# Assigned task:
Starting at the line below holding "The image size is (555, 757)." and stopping at the line holding "Where should I", print every line exactly, both ends included, and leave the rest out.

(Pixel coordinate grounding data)
* * *

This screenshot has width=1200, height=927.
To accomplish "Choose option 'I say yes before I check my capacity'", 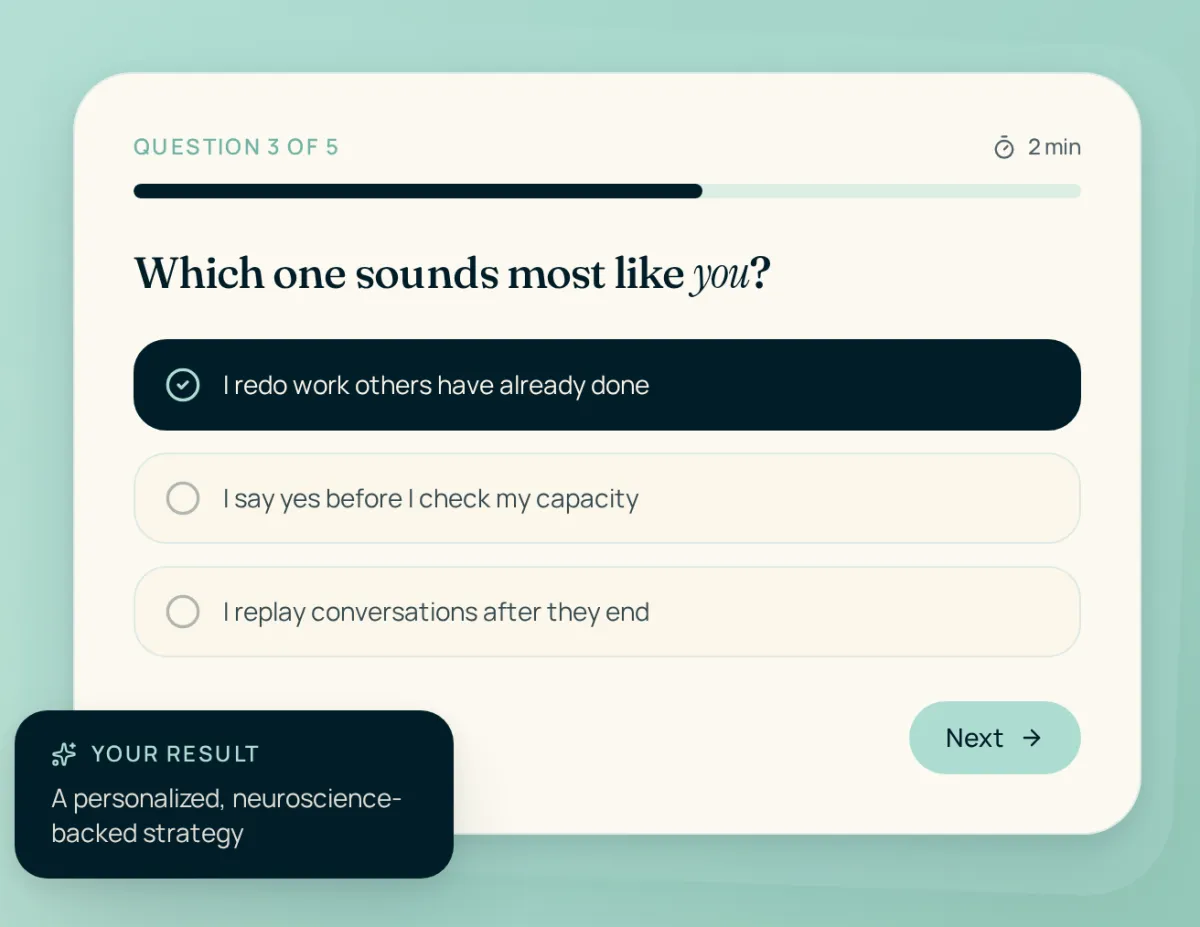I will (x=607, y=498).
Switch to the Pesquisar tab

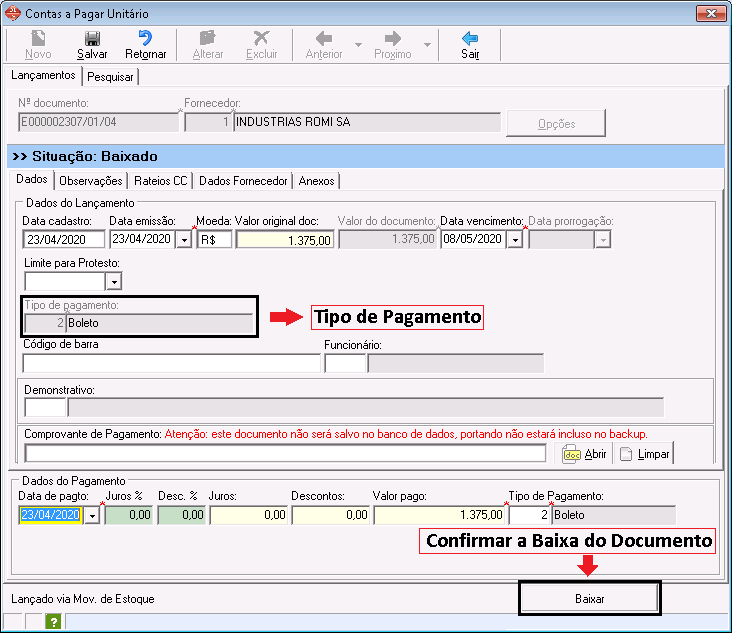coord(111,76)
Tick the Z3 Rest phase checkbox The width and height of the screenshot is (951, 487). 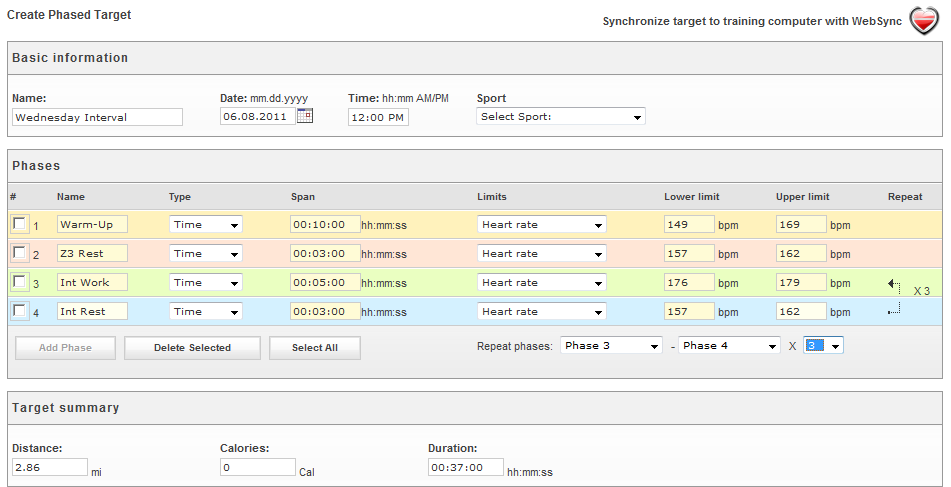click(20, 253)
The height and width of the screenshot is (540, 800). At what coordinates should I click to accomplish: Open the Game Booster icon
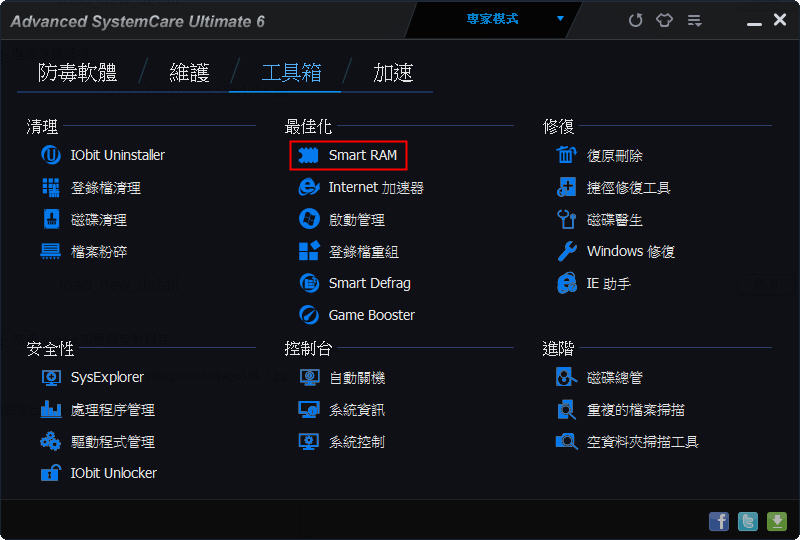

* * *

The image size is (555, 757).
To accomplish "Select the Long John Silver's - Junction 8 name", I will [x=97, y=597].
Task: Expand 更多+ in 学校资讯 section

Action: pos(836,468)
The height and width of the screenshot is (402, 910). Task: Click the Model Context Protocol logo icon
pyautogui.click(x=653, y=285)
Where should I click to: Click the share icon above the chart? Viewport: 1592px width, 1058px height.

* * *

# Solution for this task:
The image size is (555, 757).
To accomplish "Select the Long John Silver's - Junction 8 name", I will [x=97, y=597].
Task: Expand 更多+ in 学校资讯 section

Action: pos(836,468)
The height and width of the screenshot is (402, 910). Task: Click the Model Context Protocol logo icon
pyautogui.click(x=653, y=285)
Where should I click to: Click the share icon above the chart? Viewport: 1592px width, 1058px height.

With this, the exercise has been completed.